Assigned task ▸ Please transcribe the data that follows, keeping every line exact.

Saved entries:
+++++
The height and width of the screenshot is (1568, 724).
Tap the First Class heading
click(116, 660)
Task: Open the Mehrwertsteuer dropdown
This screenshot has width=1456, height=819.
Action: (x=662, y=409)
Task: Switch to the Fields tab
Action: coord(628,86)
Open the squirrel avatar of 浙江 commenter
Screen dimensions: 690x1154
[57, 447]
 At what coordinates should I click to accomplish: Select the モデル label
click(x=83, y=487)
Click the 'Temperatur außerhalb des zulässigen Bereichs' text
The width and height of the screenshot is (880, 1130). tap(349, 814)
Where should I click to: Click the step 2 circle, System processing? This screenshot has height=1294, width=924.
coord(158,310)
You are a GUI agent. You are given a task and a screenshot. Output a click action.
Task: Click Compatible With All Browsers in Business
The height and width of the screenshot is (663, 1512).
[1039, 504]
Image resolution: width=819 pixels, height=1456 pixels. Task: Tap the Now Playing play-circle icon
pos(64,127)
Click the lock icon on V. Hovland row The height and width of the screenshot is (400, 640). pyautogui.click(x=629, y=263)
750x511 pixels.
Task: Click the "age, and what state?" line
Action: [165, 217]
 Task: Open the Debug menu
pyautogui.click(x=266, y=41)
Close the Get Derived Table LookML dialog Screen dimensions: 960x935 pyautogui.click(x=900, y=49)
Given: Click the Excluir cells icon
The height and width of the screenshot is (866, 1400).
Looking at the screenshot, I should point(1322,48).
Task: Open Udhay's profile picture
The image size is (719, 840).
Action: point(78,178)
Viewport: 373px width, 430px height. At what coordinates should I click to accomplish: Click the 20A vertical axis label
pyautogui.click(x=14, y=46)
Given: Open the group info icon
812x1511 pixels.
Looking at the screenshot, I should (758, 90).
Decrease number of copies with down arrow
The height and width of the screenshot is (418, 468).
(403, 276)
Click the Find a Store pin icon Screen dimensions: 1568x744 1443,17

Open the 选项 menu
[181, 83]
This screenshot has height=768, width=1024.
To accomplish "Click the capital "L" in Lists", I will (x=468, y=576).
+++++
Result of this task ▸
The height and width of the screenshot is (1568, 724).
Tap the First Class heading
click(116, 660)
Task: Open the Mehrwertsteuer dropdown
This screenshot has width=1456, height=819.
Action: (x=662, y=409)
Task: Switch to the Fields tab
Action: coord(628,86)
Open the squirrel avatar of 浙江 commenter
Screen dimensions: 690x1154
[57, 447]
 At what coordinates should I click to accomplish: Select the モデル label
click(x=83, y=487)
Click the 'Temperatur außerhalb des zulässigen Bereichs' text
The width and height of the screenshot is (880, 1130). tap(349, 814)
Where should I click to: Click the step 2 circle, System processing? This screenshot has height=1294, width=924.
coord(158,310)
You are a GUI agent. You are given a task and a screenshot. Output a click action.
Task: Click Compatible With All Browsers in Business
The height and width of the screenshot is (663, 1512).
[1039, 504]
Image resolution: width=819 pixels, height=1456 pixels. Task: Tap the Now Playing play-circle icon
pos(64,127)
Click the lock icon on V. Hovland row The height and width of the screenshot is (400, 640). pyautogui.click(x=629, y=263)
750x511 pixels.
Task: Click the "age, and what state?" line
Action: [165, 217]
 Task: Open the Debug menu
pyautogui.click(x=266, y=41)
Close the Get Derived Table LookML dialog Screen dimensions: 960x935 pyautogui.click(x=900, y=49)
Given: Click the Excluir cells icon
The height and width of the screenshot is (866, 1400).
Looking at the screenshot, I should point(1322,48).
Task: Open Udhay's profile picture
The image size is (719, 840).
Action: point(78,178)
Viewport: 373px width, 430px height. At what coordinates should I click to accomplish: Click the 20A vertical axis label
pyautogui.click(x=14, y=46)
Given: Open the group info icon
812x1511 pixels.
Looking at the screenshot, I should (758, 90).
Decrease number of copies with down arrow
The height and width of the screenshot is (418, 468).
(403, 276)
Click the Find a Store pin icon Screen dimensions: 1568x744 1443,17

Open the 选项 menu
[181, 83]
This screenshot has height=768, width=1024.
To accomplish "Click the capital "L" in Lists", I will (x=468, y=576).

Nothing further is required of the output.